En fait, c’était une très grosse date pour nous, j’étais un peu stressé, même si cela ne se voyait pas trop et du coup j’ai eu du mal à emmagasiner des choses, et au final j’ai plus de souvenirs par rapport aux vidéos que j’ai pu voir plus tard. Mais globalement, c’était un grand moment pour le groupe. Même si nous passions le matin, il y avait pas mal de monde… c’était vraiment un très bon souvenir.

Depuis 2009, le Hellfest a bien changé. Quel est votre ressenti sur le festival ?

Moi quand c’est un grand festival, j’ai un peu du mal, au milieu de la foule, il y a vraiment beaucoup de monde. Après c’est vraiment une chance d’avoir un tel festival en France et d’avoir une qualité de groupes aussi importante qui viennent jouer, c’est hyper varié. Malheureusement cette année, on ne peut pas tout voir, déjà nous ne sommes pas là les trois jours et nous sommes surtout là pour la promotion de notre nouvel album.

Avez-vous pu voir quelques concerts ?

Aujourd’hui pas trop, mais hier on a vu sur la Warzone Oathbreaker, un groupe belge bien sympa. Puis on pris une grosse claque tard dans la nuit sur la Temple avec le groupe norvégien Shining. Je m’attendais un peu à prendre une fessée mais là, les mecs étaient vraiment fantastiques !

"Tourments & Perdition" a été vraiment salué par la critique il y a sept ans, cet album est devenu une référence dans le style black metal, vous a-t-il ouvert de nouvelles portes ?

Je pense que l’évolution entre "Uni aux Cîmes", notre premier album, et "Tourments & Perdition" s’est faite en pente douce, il y a des liens très très fort entre les deux surtout au niveau stylistique. On a eu, c’est vrai, de très bons retours et disons qu’il nous a permis tout de même d’ouvrir certaines portes comme l’accès à de gros festival, comme le Hellfest en 2009, ou certaines autres scènes que l’on a pu faire entre sa sortie en 2008 et le Hellfest de 2009 qui fut la dernière date d’une belle tournée. Puis très rapidement nous nous sommes remis au travail, d’une manière un peu autiste. Juste après le Hellfest nous avons eu une rupture de contact avec le monde extérieur et le public, pour se concentrer sur la création de ce nouvel album.

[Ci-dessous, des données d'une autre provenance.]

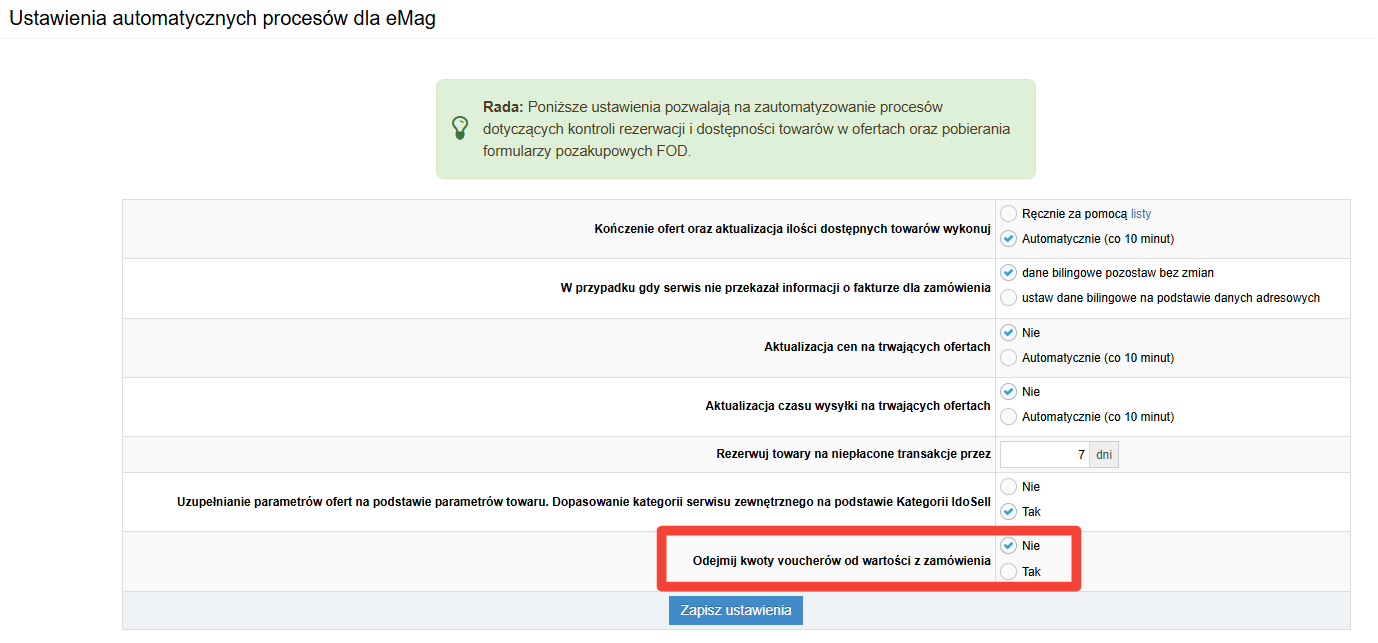The width and height of the screenshot is (1378, 643).
Task: Choose "ustaw dane bilingowe na podstawie danych adresowych"
Action: coord(1008,298)
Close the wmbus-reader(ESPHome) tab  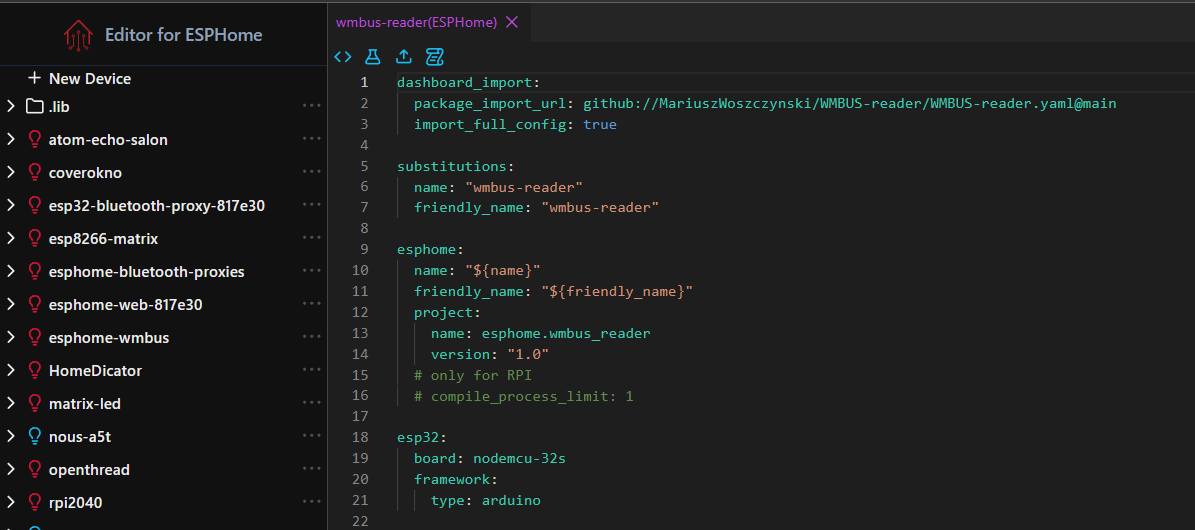pos(512,22)
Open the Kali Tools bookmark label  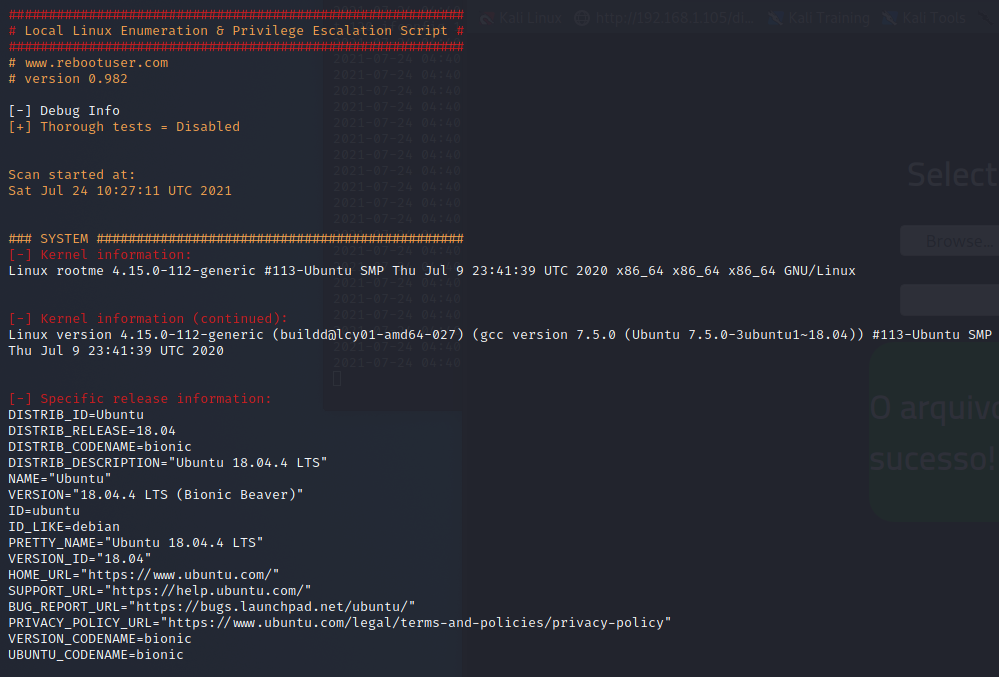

En sept ans, beaucoup de choses peuvent changer. C’est le cas pour votre musique : d’un black sombre et atmosphérique, elle prend un virage plus progressif, les chants sont plus clairs, vous assumez ce changement ?

Oui évidemment on l’assume, sinon cela n’aurait pas de sens pour nous. En fait cela fait très longtemps que nous avons des goûts musicaux qui sont très, très larges et qui vont au-delà du metal comme Queen et des artistes de la scène progressive comme Yes, King Crimson… Moi, je suis un gros fan de Bjork, de Mars Volta, Ghinzu… il y a plein de choses qui me plaisent en dehors du metal mais aussi dans le metal, je me suis construit comme ça. Cela était un choix délibéré de ne pas se mettre de barrière et de se dire « nous sommes au troisième album, on ne veut pas refaire la même chose », je suis assez souvent séduit par les groupes qui ne souhaitent pas refaire un truc identique d'un album à l'autre. Et du coup, même si la base reste metal, j’espère que toutes ces influences avec certains passages plus progressifs et d’autre plus rock se ressentent dans la musique que l’on a écrite.

Malgré cette évolution de style, les critiques vous restent fidèles, à croire que nous avons mûri avec vous ? 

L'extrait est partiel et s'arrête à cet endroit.